Watersysteemkwaliteit en ecologie
Ter voorkoming van diffuse verontreinigingen van water en bodem geldt een verbod op het toepassen van zink, lood, koper en PAK's-houdende bouwmaterialen.
Afvalwaterketen en riolering
Conform de Leidraad Riolering en vigerend waterschapsbeleid is het voor nieuwbouw gewenst een gescheiden rioleringsstelsel aan te leggen zodat schoon hemelwater niet bij een rioolzuiveringsinstallatie terecht komt. Afvalwater wordt aangesloten op de bestaande gemeentelijke riolering. Voor hemelwater wordt de volgende voorkeursvolgorde aangehouden:
Waterstaat - Waterkering in het bestemmingsplan
Voor de waterkering langs de Voorvliet geldt een zogenaamde dubbelbestemming. Deze gronden hebben de bestemming 'Waterstaat - Waterkering' toebedeeld gekregen.
Conclusie
De ontwikkeling heeft geen negatieve gevolgen voor het waterhuishoudkundig systeem ter plaatse.
Toetsingkader
Bij de voorbereiding van een ruimtelijk plan dient onderzocht te worden of de Flora- en faunawet (Ffw), de Natuurbeschermingswet 1998 en het beleid van de provincie ten aanzien van de Ecologische Hoofdstructuur de uitvoering van het plan niet in de weg staan.
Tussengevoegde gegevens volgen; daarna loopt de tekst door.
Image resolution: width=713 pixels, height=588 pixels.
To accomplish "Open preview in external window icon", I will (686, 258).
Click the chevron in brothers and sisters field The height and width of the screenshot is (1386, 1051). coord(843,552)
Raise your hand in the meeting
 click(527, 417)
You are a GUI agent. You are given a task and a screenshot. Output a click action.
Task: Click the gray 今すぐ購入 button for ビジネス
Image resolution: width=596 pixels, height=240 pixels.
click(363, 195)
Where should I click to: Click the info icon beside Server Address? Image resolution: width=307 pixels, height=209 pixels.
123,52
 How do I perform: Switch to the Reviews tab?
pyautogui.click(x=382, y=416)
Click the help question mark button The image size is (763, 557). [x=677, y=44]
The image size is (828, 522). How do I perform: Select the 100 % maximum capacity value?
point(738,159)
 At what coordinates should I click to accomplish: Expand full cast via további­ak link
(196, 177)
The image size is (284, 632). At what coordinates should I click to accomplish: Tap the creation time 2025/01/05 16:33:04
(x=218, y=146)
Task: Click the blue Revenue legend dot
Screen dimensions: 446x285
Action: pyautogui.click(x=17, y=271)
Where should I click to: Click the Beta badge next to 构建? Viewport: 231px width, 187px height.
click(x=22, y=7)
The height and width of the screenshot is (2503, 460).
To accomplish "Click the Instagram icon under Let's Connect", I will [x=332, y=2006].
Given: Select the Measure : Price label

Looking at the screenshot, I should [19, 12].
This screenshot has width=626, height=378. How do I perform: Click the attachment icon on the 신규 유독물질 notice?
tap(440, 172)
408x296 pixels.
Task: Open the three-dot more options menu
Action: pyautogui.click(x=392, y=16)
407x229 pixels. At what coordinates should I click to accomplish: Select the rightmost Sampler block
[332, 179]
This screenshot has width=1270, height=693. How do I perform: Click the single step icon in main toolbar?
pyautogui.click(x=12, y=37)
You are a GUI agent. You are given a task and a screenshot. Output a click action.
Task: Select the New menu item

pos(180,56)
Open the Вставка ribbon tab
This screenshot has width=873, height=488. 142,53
Vogel- en Habitatrichtlijn
De natuurbescherming is onderverdeeld in gebiedsbescherming en soortbescherming. De gebiedsbescherming vindt plaats via de Vogel- en Habitatrichtlijn, richtlijnen voor Natura 2000. Deze richtlijnen zijn uitgewerkt in nationale wetgeving en niet rechtstreeks van toepassing.
Natuurbeschermingswet
De Natuurbeschermingswet (1998) regelt de bescherming van gebieden die in het kader van de Vogel- en Habitatrichtlijn beschermd moeten worden. Alleen binnen die gebieden is de wet van toepassing.
Flora- en faunawet
De Flora- en faunawet regelt de Europese Vogel- en Habitatrichtlijnen die voorzien in een bescherming van vogel-, planten- en diersoorten en hun leefomgeving. De planten en dieren kunnen op drie manieren beschermd worden: de soort beschermen, de leefomgeving beschermen en schadelijke handelingen verbieden.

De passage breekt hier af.